The Morning Report
Subscribe now. Get smarter tomorrow.
The teachers union argues that San Diego Unified has $66 million that it could use immediately to cancel layoffs for hundreds of school employees. But the school district says if it tapped the money, it would only end up deeper in the hole for next year and the year after.
The $66 million comes from two lines in the San Diego Unified budget summary: one that lists $57 million in “unextended balances/set aside” and another $9 million in surplus money for this year. That money is on top of the reserve funds that it sets aside for emergencies.
Chief Financial Officer Ron Little says the funds are nothing new. The $57 million includes a onetime funding bump of $30 million that was deferred by the state — and San Diego Unified has yet to receive it — along with an infusion of federal money that has already been counted in the budget.
“If we were to use that money to pay for salaries, we’d have to find $57 million of reductions somewhere else.
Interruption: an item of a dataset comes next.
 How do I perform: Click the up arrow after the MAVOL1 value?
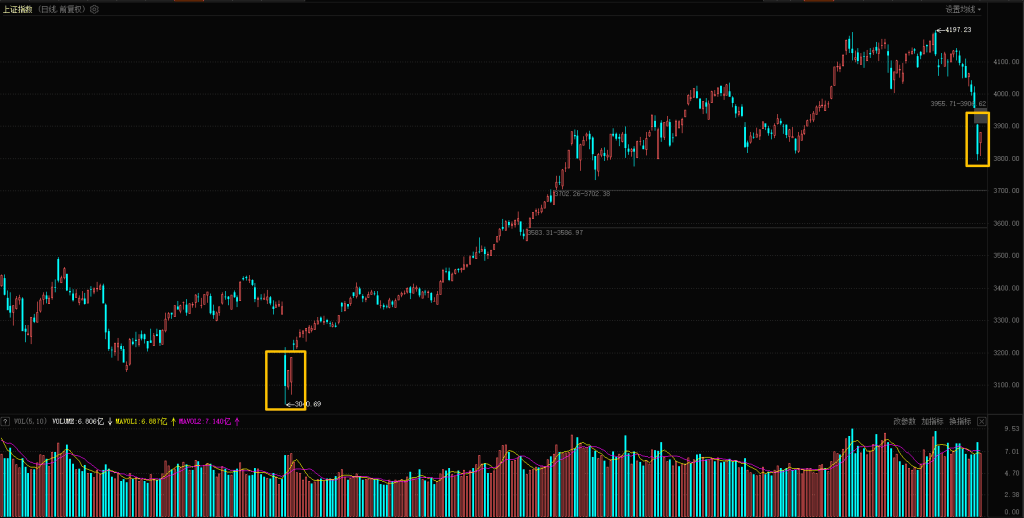(173, 422)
Which we don’t have!” Little said.
Little added that the other $9 million is already threatened by an estimated $8 million to $10 million in added financial risks that weren’t counted in budget plans.
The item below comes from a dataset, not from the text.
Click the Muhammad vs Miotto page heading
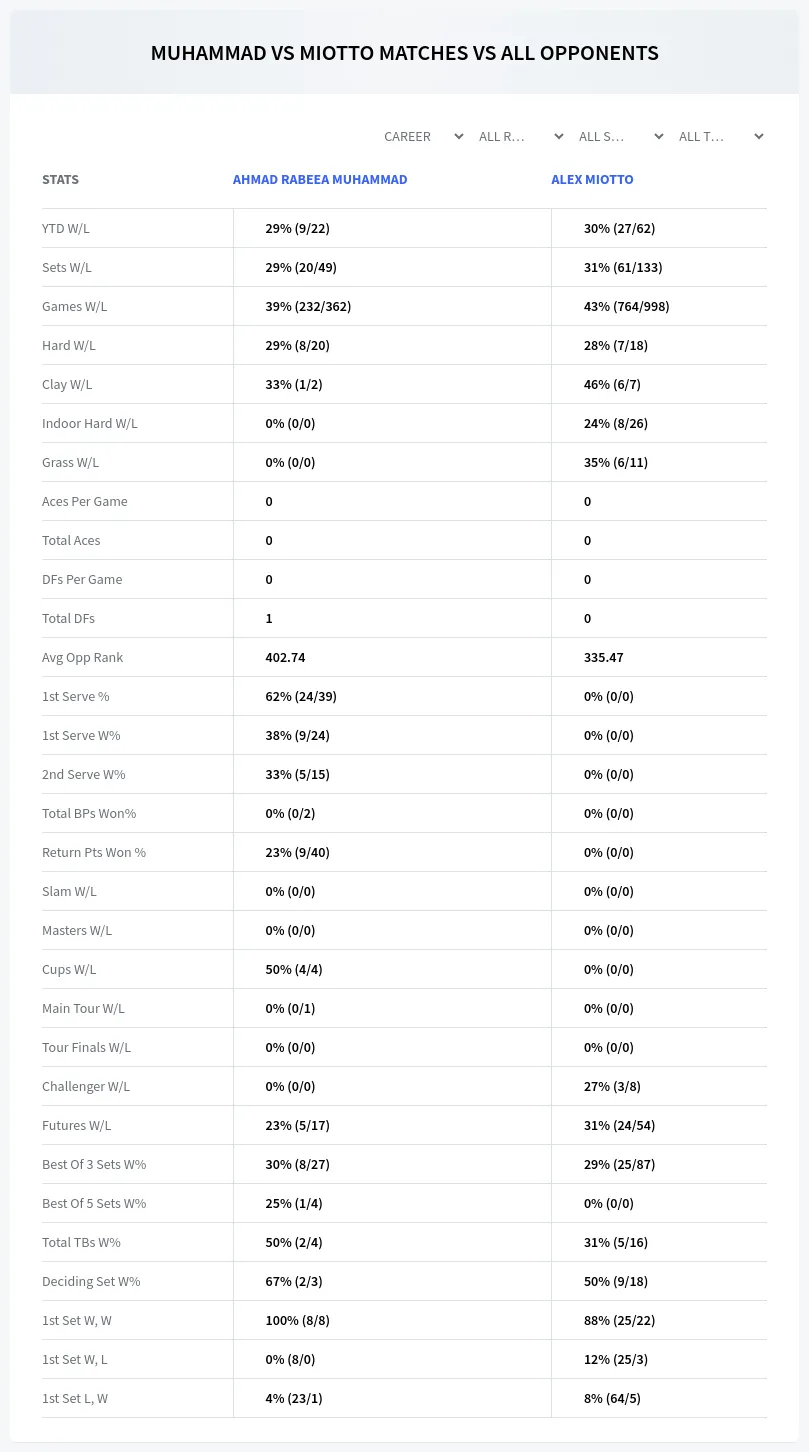Screen dimensions: 809x1452 click(404, 53)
Craig Leedham, executive director of the teachers union, derided it as a disingenuous way of hiding funds. “Set asides” are no different than extra reserves, Leedham said, and this is the time to use extra reserves. The San Diego Education Association website put it even more bluntly:
No one is suggesting that the Board dip into its reserves in a manner that would imperil the financial health or viability of the District. But sitting atop reserve funds that are literally quadruple the amount required by law and then issuing more than 1,300 layoffs is just flat out reckless.
Based on today’s testimony, it is clear that Ron Little and his finance department are either grossly inept or grossly dishonest. Either way, it’s just gross.
School board member Scott Barnett complained that the teachers union was giving false hope and sowing confusion among workers now wondering if their jobs can be spared. If San Diego Unified used that money to roll back layoffs, “we’d dig a bigger hole in the following year,” Barnett said.
I’ll be honest: I’m not sure who has it right in this debate. I’m still trying to understand what would happen if this money were used and why. Little plans to release a written analysis today. I’m hoping to get an outside expert to check it out. I’ll update the blog when I do.